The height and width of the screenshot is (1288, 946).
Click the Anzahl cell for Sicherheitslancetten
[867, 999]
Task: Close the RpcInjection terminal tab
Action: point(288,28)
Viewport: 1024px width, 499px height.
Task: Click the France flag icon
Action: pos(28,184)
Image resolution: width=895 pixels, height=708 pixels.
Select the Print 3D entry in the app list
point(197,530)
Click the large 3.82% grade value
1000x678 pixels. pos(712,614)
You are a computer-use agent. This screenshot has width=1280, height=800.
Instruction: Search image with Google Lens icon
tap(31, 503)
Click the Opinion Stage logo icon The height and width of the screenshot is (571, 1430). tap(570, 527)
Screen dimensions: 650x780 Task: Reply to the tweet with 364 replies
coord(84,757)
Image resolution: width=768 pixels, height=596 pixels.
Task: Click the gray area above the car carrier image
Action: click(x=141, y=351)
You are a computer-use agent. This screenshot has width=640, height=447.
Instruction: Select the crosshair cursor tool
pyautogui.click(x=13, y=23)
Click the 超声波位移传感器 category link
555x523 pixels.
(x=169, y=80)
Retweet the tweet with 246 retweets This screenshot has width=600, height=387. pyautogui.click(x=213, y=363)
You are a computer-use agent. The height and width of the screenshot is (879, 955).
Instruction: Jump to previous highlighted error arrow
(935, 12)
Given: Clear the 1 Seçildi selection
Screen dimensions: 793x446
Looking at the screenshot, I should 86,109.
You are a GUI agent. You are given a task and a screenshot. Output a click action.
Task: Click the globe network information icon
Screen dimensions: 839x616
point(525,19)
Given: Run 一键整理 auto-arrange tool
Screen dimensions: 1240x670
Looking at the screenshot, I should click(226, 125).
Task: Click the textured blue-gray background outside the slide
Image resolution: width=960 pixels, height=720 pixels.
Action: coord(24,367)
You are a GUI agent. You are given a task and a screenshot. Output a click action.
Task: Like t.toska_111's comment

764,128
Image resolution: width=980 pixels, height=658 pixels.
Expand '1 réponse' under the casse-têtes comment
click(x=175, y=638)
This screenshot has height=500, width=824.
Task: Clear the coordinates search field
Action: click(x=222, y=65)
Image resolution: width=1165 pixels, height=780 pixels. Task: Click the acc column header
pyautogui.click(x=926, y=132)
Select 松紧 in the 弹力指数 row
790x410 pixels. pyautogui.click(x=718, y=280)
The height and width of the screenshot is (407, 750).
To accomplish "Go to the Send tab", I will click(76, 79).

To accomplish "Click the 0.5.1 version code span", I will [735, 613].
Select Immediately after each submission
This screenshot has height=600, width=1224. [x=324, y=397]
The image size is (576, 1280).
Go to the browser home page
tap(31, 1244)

> Task goal: The whole listing must be reproduced exactly. Do not skip a line.

> Result of this task:
The height and width of the screenshot is (1288, 946).
Click the Anzahl cell for Sicherheitslancetten
[867, 999]
Task: Close the RpcInjection terminal tab
Action: point(288,28)
Viewport: 1024px width, 499px height.
Task: Click the France flag icon
Action: pos(28,184)
Image resolution: width=895 pixels, height=708 pixels.
Select the Print 3D entry in the app list
point(197,530)
Click the large 3.82% grade value
1000x678 pixels. pos(712,614)
You are a computer-use agent. This screenshot has width=1280, height=800.
Instruction: Search image with Google Lens icon
tap(31, 503)
Click the Opinion Stage logo icon The height and width of the screenshot is (571, 1430). tap(570, 527)
Screen dimensions: 650x780 Task: Reply to the tweet with 364 replies
coord(84,757)
Image resolution: width=768 pixels, height=596 pixels.
Task: Click the gray area above the car carrier image
Action: click(x=141, y=351)
You are a computer-use agent. This screenshot has width=640, height=447.
Instruction: Select the crosshair cursor tool
pyautogui.click(x=13, y=23)
Click the 超声波位移传感器 category link
555x523 pixels.
(x=169, y=80)
Retweet the tweet with 246 retweets This screenshot has width=600, height=387. pyautogui.click(x=213, y=363)
You are a computer-use agent. The height and width of the screenshot is (879, 955).
Instruction: Jump to previous highlighted error arrow
(935, 12)
Given: Clear the 1 Seçildi selection
Screen dimensions: 793x446
Looking at the screenshot, I should 86,109.
You are a GUI agent. You are given a task and a screenshot. Output a click action.
Task: Click the globe network information icon
Screen dimensions: 839x616
point(525,19)
Given: Run 一键整理 auto-arrange tool
Screen dimensions: 1240x670
Looking at the screenshot, I should click(226, 125).
Task: Click the textured blue-gray background outside the slide
Image resolution: width=960 pixels, height=720 pixels.
Action: coord(24,367)
You are a GUI agent. You are given a task and a screenshot. Output a click action.
Task: Like t.toska_111's comment

764,128
Image resolution: width=980 pixels, height=658 pixels.
Expand '1 réponse' under the casse-têtes comment
click(x=175, y=638)
This screenshot has height=500, width=824.
Task: Clear the coordinates search field
Action: click(x=222, y=65)
Image resolution: width=1165 pixels, height=780 pixels. Task: Click the acc column header
pyautogui.click(x=926, y=132)
Select 松紧 in the 弹力指数 row
790x410 pixels. pyautogui.click(x=718, y=280)
The height and width of the screenshot is (407, 750).
To accomplish "Go to the Send tab", I will click(76, 79).

To accomplish "Click the 0.5.1 version code span", I will [735, 613].
Select Immediately after each submission
This screenshot has height=600, width=1224. [x=324, y=397]
The image size is (576, 1280).
Go to the browser home page
tap(31, 1244)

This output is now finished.